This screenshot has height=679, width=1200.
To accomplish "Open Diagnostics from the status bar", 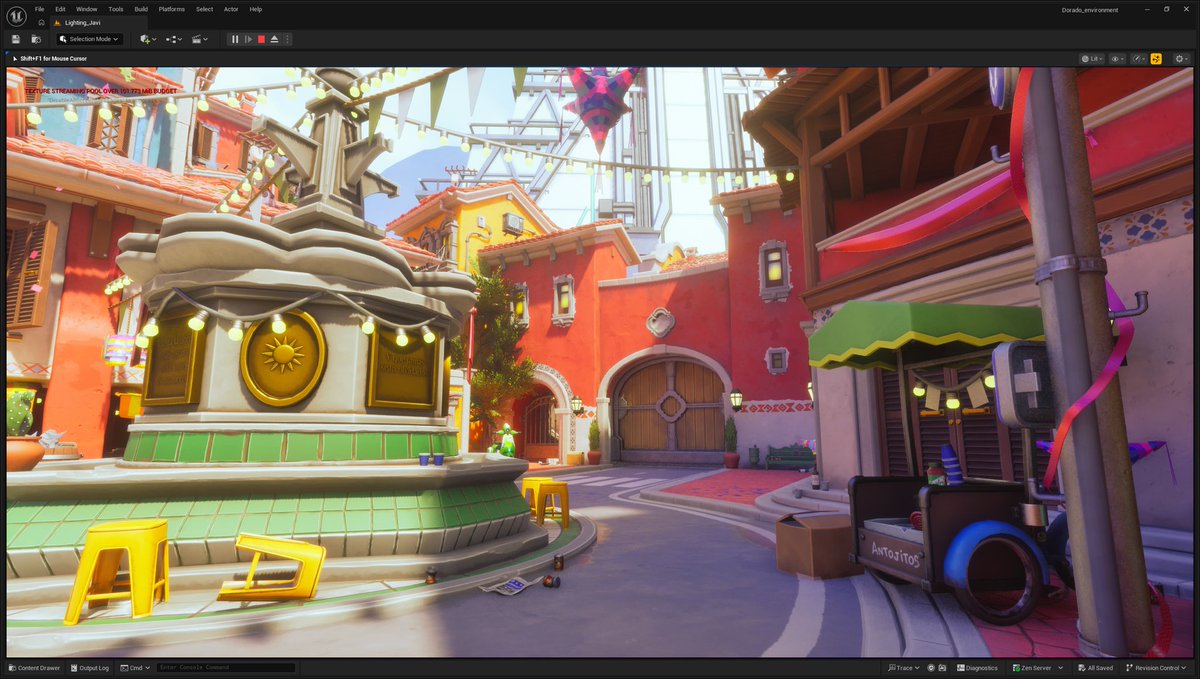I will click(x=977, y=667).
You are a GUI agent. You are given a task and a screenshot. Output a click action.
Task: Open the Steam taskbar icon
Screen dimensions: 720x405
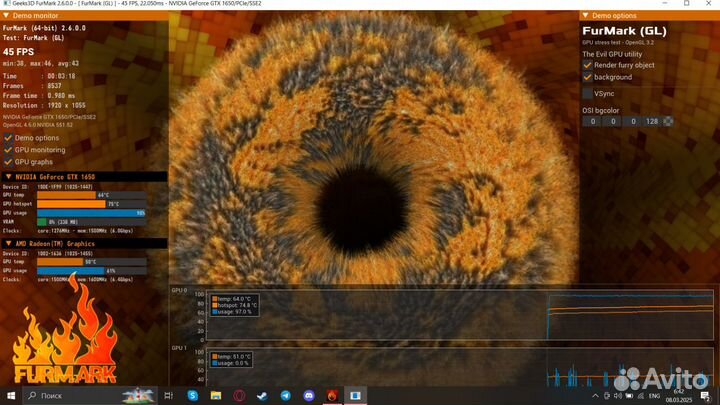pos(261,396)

==========

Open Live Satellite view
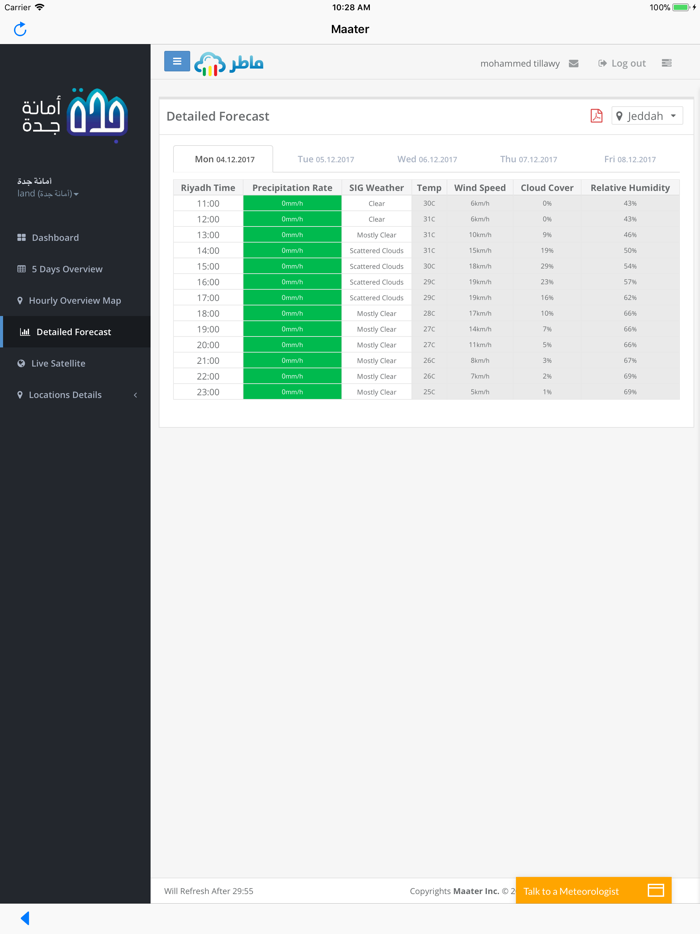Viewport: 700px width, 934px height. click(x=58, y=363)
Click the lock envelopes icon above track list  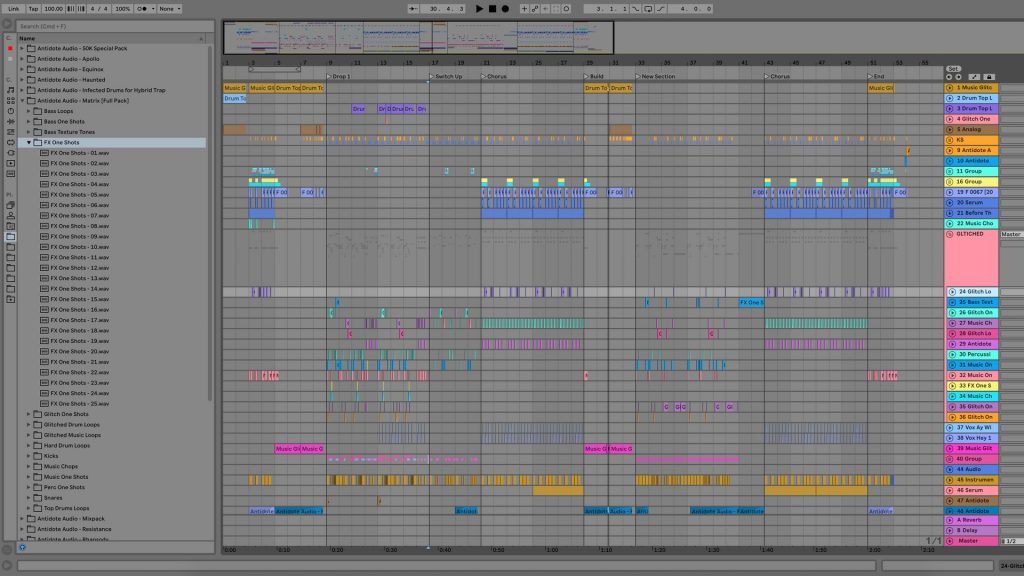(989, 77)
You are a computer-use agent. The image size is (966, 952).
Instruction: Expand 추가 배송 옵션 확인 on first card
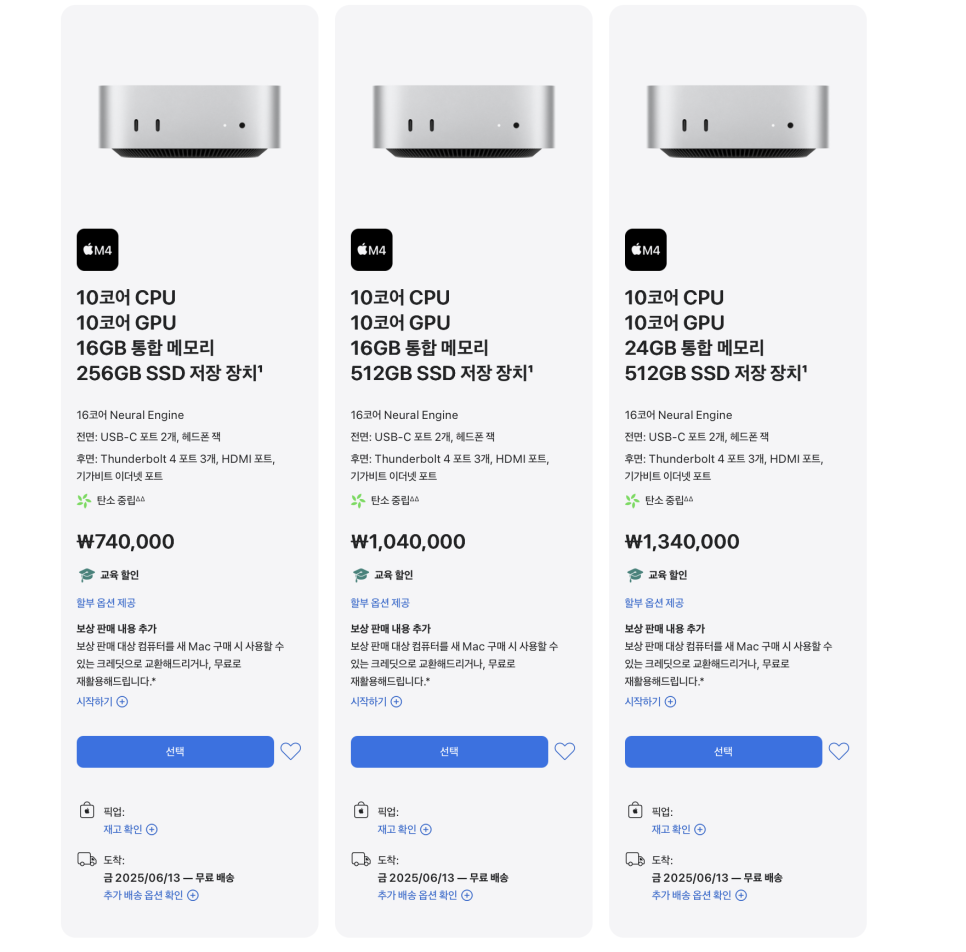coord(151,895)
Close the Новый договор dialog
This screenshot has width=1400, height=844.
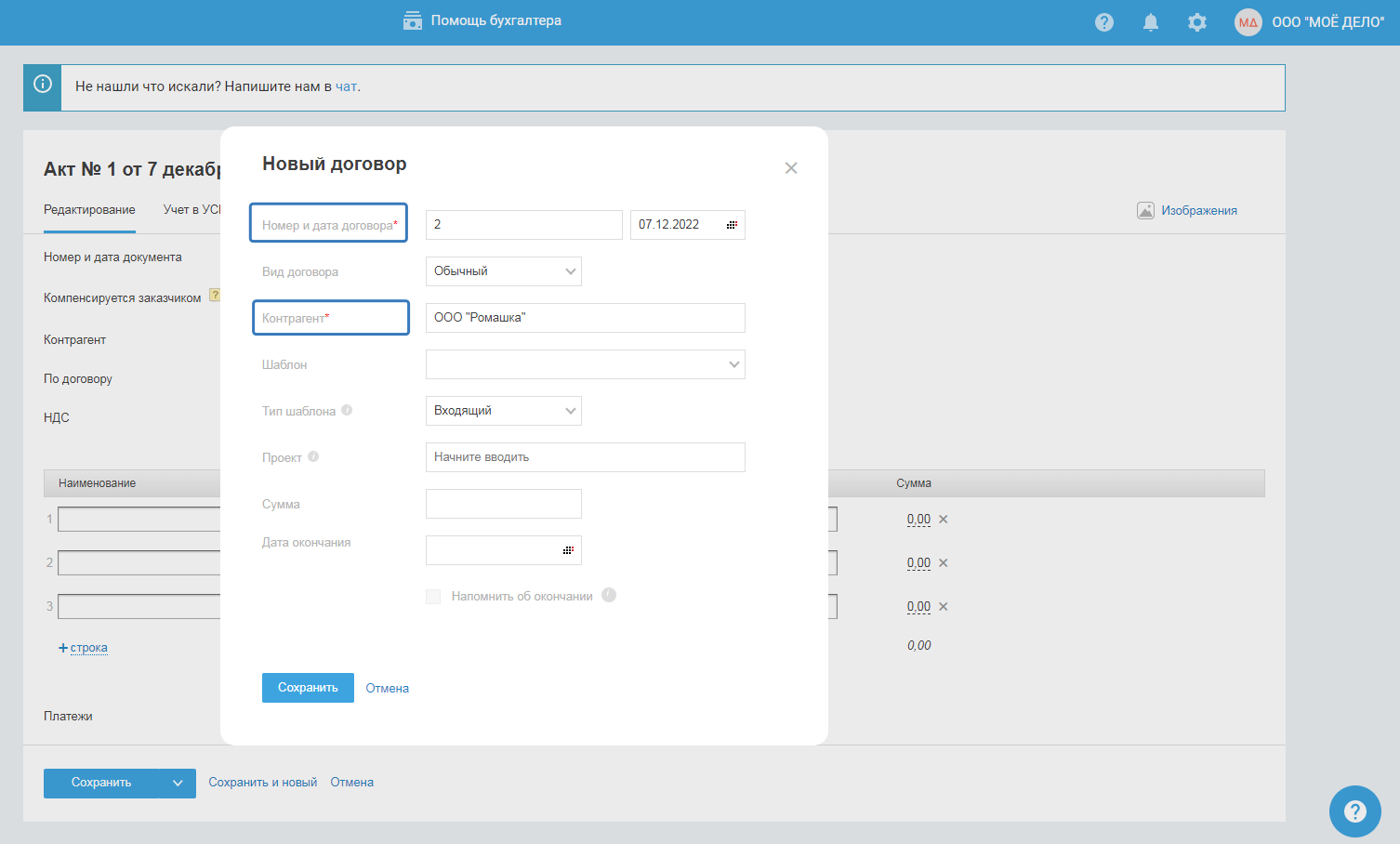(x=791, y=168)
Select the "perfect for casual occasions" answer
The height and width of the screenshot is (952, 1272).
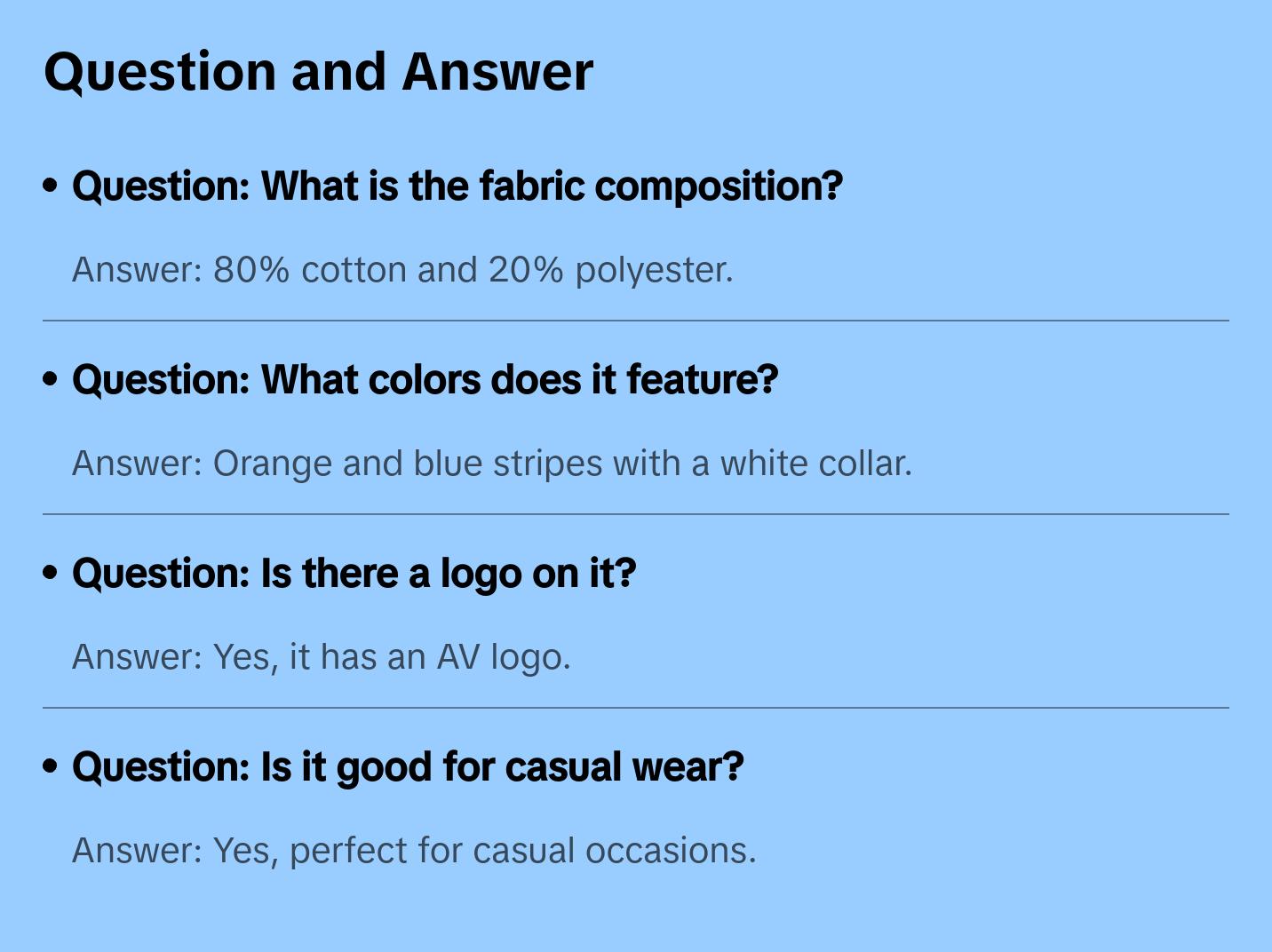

==========

# WORK INSTRUCTION
Pull each line that includes the word "agent" out of the material above.

# WRITTEN ANSWER
You are a GUI agent. You are given a task and a screenshot. Output a click action.
You are a computer-use agent. The image size is (966, 952).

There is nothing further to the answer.